-- Begin --
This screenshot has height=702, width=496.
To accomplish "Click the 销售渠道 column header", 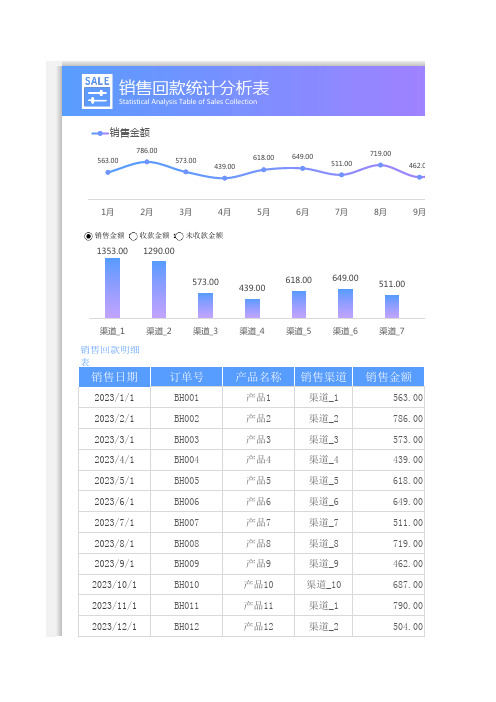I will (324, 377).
-- End --
-- Begin --
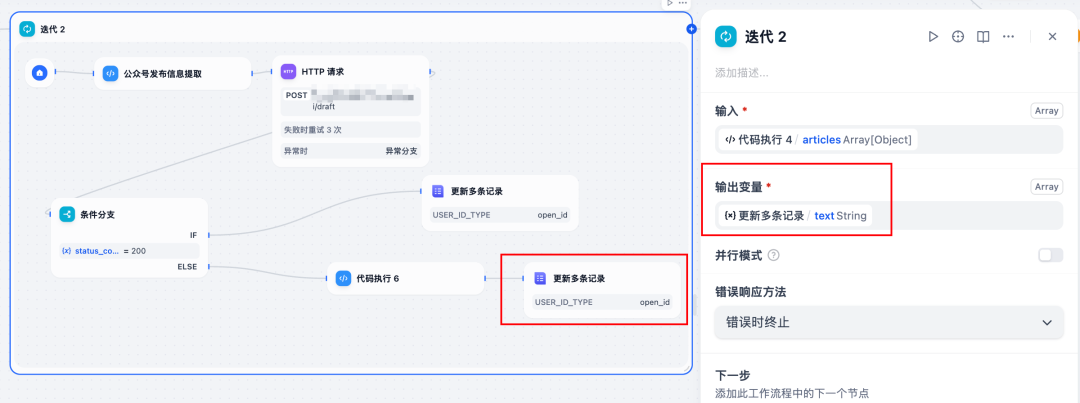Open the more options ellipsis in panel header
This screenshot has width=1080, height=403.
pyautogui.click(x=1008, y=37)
-- End --
__What you have to do__: Echo back the part of the listing that opens with the line containing "Open the more" and closes with the line containing "pyautogui.click(x=1008, y=37)", both lines included. Leave the pictures out of your answer.

__Answer for the task__:
Open the more options ellipsis in panel header
This screenshot has width=1080, height=403.
pyautogui.click(x=1008, y=37)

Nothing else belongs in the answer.